■ **WORK TO DO**: Reproduce each of the following items word for word, keeping every character and line break unchanged.

■ **GIVEN DATA**:
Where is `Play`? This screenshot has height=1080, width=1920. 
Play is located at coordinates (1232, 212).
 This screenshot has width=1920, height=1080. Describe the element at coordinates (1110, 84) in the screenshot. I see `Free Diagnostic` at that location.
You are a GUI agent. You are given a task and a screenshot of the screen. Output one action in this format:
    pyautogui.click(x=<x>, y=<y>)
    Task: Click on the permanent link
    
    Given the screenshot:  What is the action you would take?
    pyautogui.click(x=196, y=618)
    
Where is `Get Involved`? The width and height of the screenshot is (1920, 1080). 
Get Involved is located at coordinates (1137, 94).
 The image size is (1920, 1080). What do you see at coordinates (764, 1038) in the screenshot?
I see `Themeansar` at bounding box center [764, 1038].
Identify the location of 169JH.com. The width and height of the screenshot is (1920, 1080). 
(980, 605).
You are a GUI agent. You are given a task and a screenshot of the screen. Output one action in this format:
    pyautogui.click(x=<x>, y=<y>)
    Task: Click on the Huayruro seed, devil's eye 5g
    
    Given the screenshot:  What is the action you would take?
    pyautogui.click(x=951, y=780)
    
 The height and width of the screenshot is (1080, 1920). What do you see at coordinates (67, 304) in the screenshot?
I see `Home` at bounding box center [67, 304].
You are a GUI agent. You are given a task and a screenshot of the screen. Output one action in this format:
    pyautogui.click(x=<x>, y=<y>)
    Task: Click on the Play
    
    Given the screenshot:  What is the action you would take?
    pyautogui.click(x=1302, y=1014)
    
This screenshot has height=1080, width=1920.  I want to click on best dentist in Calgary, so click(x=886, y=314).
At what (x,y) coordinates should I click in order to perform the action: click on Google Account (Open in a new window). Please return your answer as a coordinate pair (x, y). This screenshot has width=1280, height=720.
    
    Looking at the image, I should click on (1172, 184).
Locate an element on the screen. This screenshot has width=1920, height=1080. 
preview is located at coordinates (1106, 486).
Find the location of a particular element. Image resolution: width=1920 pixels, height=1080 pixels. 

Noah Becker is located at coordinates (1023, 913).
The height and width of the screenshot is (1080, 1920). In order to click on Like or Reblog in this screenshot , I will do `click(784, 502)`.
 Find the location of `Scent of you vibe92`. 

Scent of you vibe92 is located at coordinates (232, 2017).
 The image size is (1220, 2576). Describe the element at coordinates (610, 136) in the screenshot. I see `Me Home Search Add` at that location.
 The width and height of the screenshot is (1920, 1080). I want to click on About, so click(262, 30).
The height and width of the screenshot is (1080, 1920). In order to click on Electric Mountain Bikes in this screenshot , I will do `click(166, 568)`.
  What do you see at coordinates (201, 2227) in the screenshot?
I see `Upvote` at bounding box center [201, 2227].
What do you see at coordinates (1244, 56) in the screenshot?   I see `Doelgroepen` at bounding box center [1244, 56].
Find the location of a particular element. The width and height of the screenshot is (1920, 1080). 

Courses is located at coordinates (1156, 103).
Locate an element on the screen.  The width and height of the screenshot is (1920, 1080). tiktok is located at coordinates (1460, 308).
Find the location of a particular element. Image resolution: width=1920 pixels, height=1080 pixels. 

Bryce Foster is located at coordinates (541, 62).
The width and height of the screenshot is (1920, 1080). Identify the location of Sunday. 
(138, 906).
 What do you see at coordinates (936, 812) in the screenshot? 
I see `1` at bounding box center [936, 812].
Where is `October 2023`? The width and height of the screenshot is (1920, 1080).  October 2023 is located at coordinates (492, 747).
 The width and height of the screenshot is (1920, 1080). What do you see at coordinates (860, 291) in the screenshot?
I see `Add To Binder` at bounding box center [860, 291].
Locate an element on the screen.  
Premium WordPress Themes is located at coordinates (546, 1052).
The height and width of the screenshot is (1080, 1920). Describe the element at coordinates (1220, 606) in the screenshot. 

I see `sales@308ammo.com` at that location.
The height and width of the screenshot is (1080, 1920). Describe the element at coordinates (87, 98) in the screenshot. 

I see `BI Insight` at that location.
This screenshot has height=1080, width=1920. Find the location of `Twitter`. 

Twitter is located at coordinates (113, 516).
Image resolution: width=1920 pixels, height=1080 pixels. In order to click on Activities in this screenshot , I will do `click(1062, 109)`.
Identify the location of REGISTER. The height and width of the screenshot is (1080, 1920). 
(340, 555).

■ **COMPLETED EXERCISE**:
Where is `Play`? This screenshot has height=1080, width=1920. 
Play is located at coordinates (1232, 212).
 This screenshot has width=1920, height=1080. Describe the element at coordinates (1110, 84) in the screenshot. I see `Free Diagnostic` at that location.
You are a GUI agent. You are given a task and a screenshot of the screen. Output one action in this format:
    pyautogui.click(x=<x>, y=<y>)
    Task: Click on the permanent link
    
    Given the screenshot:  What is the action you would take?
    pyautogui.click(x=196, y=618)
    
Where is `Get Involved`? The width and height of the screenshot is (1920, 1080). 
Get Involved is located at coordinates (1137, 94).
 The image size is (1920, 1080). What do you see at coordinates (764, 1038) in the screenshot?
I see `Themeansar` at bounding box center [764, 1038].
Identify the location of 169JH.com. The width and height of the screenshot is (1920, 1080). 
(980, 605).
You are a GUI agent. You are given a task and a screenshot of the screen. Output one action in this format:
    pyautogui.click(x=<x>, y=<y>)
    Task: Click on the Huayruro seed, devil's eye 5g
    
    Given the screenshot:  What is the action you would take?
    pyautogui.click(x=951, y=780)
    
 The height and width of the screenshot is (1080, 1920). What do you see at coordinates (67, 304) in the screenshot?
I see `Home` at bounding box center [67, 304].
You are a GUI agent. You are given a task and a screenshot of the screen. Output one action in this format:
    pyautogui.click(x=<x>, y=<y>)
    Task: Click on the Play
    
    Given the screenshot:  What is the action you would take?
    pyautogui.click(x=1302, y=1014)
    
This screenshot has height=1080, width=1920.  I want to click on best dentist in Calgary, so click(x=886, y=314).
At what (x,y) coordinates should I click in order to perform the action: click on Google Account (Open in a new window). Please return your answer as a coordinate pair (x, y). This screenshot has width=1280, height=720.
    
    Looking at the image, I should click on (1172, 184).
Locate an element on the screen. This screenshot has width=1920, height=1080. 
preview is located at coordinates (1106, 486).
Find the location of a particular element. Image resolution: width=1920 pixels, height=1080 pixels. 

Noah Becker is located at coordinates (1023, 913).
The height and width of the screenshot is (1080, 1920). In order to click on Like or Reblog in this screenshot , I will do `click(784, 502)`.
 Find the location of `Scent of you vibe92`. 

Scent of you vibe92 is located at coordinates (232, 2017).
 The image size is (1220, 2576). Describe the element at coordinates (610, 136) in the screenshot. I see `Me Home Search Add` at that location.
 The width and height of the screenshot is (1920, 1080). I want to click on About, so click(262, 30).
The height and width of the screenshot is (1080, 1920). In order to click on Electric Mountain Bikes in this screenshot , I will do `click(166, 568)`.
  What do you see at coordinates (201, 2227) in the screenshot?
I see `Upvote` at bounding box center [201, 2227].
What do you see at coordinates (1244, 56) in the screenshot?   I see `Doelgroepen` at bounding box center [1244, 56].
Find the location of a particular element. The width and height of the screenshot is (1920, 1080). 

Courses is located at coordinates (1156, 103).
Locate an element on the screen.  The width and height of the screenshot is (1920, 1080). tiktok is located at coordinates (1460, 308).
Find the location of a particular element. Image resolution: width=1920 pixels, height=1080 pixels. 

Bryce Foster is located at coordinates (541, 62).
The width and height of the screenshot is (1920, 1080). Identify the location of Sunday. 
(138, 906).
 What do you see at coordinates (936, 812) in the screenshot? 
I see `1` at bounding box center [936, 812].
Where is `October 2023`? The width and height of the screenshot is (1920, 1080).  October 2023 is located at coordinates (492, 747).
 The width and height of the screenshot is (1920, 1080). What do you see at coordinates (860, 291) in the screenshot?
I see `Add To Binder` at bounding box center [860, 291].
Locate an element on the screen.  
Premium WordPress Themes is located at coordinates (546, 1052).
The height and width of the screenshot is (1080, 1920). Describe the element at coordinates (1220, 606) in the screenshot. 

I see `sales@308ammo.com` at that location.
The height and width of the screenshot is (1080, 1920). Describe the element at coordinates (87, 98) in the screenshot. 

I see `BI Insight` at that location.
This screenshot has height=1080, width=1920. Find the location of `Twitter`. 

Twitter is located at coordinates (113, 516).
Image resolution: width=1920 pixels, height=1080 pixels. In order to click on Activities in this screenshot , I will do `click(1062, 109)`.
Identify the location of REGISTER. The height and width of the screenshot is (1080, 1920). 
(340, 555).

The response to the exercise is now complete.